Chopping and screwing, a DJing technique invented by Houston pioneer DJ Screw in the early 90s that pitches compositions down, is about feeling. Remixing a song in this way changes its texture; it makes the tones richer but also deeper and darker. In a 1995 interview Screw explained the technique: “The Screw sound is when I mix tapes with songs that people can relax to,” he said.
“Slower tempos, to feel the music and so you can hear what the rapper is saying. I make my tapes so that everyone can feel them.” For Screw, slowing a record down allowed it to breathe, bringing new context to what was rapped and adding a new tint to the catalogs of the rappers he liked to spin — artists such as OutKast, Tupac, 8Ball & MJG, Warren G, and Spice 1.

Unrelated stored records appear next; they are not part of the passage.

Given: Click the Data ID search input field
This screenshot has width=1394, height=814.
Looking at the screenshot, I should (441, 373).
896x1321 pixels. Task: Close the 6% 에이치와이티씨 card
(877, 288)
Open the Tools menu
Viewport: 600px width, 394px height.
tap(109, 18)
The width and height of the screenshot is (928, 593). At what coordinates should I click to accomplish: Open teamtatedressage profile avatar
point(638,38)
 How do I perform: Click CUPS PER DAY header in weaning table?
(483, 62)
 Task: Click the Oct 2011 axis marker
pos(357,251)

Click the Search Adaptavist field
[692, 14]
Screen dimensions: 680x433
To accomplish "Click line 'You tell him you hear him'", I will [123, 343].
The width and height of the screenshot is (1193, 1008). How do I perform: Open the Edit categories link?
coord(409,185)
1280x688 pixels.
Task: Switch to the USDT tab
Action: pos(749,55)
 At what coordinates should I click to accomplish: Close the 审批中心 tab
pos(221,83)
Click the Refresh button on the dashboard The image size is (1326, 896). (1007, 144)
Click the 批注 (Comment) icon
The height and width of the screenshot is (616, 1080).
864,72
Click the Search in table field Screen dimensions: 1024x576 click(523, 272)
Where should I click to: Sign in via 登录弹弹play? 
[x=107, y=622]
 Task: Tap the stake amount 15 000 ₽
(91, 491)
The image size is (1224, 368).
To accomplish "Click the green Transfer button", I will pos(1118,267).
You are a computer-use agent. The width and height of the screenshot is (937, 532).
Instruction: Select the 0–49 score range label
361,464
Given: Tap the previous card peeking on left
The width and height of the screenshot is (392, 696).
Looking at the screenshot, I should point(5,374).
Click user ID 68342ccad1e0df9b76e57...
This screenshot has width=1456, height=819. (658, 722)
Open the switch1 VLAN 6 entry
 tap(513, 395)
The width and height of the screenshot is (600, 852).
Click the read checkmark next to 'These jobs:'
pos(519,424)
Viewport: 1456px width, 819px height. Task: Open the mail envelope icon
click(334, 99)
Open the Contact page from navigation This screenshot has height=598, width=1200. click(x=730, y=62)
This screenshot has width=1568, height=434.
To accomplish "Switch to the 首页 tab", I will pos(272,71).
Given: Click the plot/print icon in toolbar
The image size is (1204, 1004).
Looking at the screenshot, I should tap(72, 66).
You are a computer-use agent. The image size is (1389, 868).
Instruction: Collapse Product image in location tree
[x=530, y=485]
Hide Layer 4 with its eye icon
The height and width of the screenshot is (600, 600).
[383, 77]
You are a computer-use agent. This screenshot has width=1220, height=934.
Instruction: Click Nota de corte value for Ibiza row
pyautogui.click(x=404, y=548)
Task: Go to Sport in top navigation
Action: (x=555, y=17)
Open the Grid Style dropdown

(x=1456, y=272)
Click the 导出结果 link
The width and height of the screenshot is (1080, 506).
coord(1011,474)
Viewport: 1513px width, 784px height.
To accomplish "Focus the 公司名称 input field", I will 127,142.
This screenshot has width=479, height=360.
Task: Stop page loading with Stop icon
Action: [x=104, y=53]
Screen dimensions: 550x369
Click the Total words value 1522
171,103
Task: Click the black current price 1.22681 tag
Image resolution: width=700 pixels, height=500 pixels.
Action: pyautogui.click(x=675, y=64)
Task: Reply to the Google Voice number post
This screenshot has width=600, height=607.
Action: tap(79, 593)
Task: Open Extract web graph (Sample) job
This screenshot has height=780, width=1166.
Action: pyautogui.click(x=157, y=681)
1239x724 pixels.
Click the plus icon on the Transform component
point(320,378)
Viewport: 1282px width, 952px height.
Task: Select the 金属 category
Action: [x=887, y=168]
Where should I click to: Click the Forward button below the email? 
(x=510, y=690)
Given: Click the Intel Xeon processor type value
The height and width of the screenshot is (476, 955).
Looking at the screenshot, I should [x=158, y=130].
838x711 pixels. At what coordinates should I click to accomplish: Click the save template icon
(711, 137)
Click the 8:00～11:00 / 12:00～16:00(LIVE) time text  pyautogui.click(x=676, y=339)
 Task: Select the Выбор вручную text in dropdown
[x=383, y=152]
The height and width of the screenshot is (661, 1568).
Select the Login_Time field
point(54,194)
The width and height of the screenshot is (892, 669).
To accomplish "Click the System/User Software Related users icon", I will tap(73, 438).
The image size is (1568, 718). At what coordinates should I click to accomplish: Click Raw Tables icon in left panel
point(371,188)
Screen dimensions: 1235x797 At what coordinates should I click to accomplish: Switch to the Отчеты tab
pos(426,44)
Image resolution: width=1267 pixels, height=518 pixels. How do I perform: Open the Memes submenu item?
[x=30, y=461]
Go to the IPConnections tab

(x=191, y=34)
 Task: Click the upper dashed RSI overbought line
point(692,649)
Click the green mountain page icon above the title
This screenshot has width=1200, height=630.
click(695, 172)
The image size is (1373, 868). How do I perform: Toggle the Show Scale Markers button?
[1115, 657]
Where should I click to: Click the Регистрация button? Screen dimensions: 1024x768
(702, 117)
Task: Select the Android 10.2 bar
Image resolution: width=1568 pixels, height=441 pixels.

This is what producer Damione Blackmon aka Lil Tight together with DJ Dream achieves on the single “Pillow Talk” featuring Marka Mic J-Eye & XMean. The sound on “Pillow Talk” is designed, knowingly or not, to complement drowsy drug highs.
Its sedated motion can communicate a number of things: calm, leisure, chromaticism, and an almost numbing sense of sensual ease. You can experiment this feeling when songwriter Marka sings the intoxicating hook and XMean serves up the rhymes.
An evolution is an appropriate way to describe the activity surrounding the Screw culture that you can hear on “Pillow Talk”, though sonically it retains many of the same properties as the original Screw tapes. Screw culture has come to represent more than just chopping and screwing records in recent years; it’s an aesthetic now, one that’s come to represent a laid-back sense of cool, a transporting, almost disorienting atmosphere.
But the technique lives on for more than its superficial value or any sort of commercial value; it carries a sort of resonance in its multi-dimensional sonics. The sound on “Pillow Talk” ft. Marka Mic J-Eye & XMean is inherently Houston, but the feel is transcendent and timeless. Across decades and eras and genres, it will make moments feel eternal.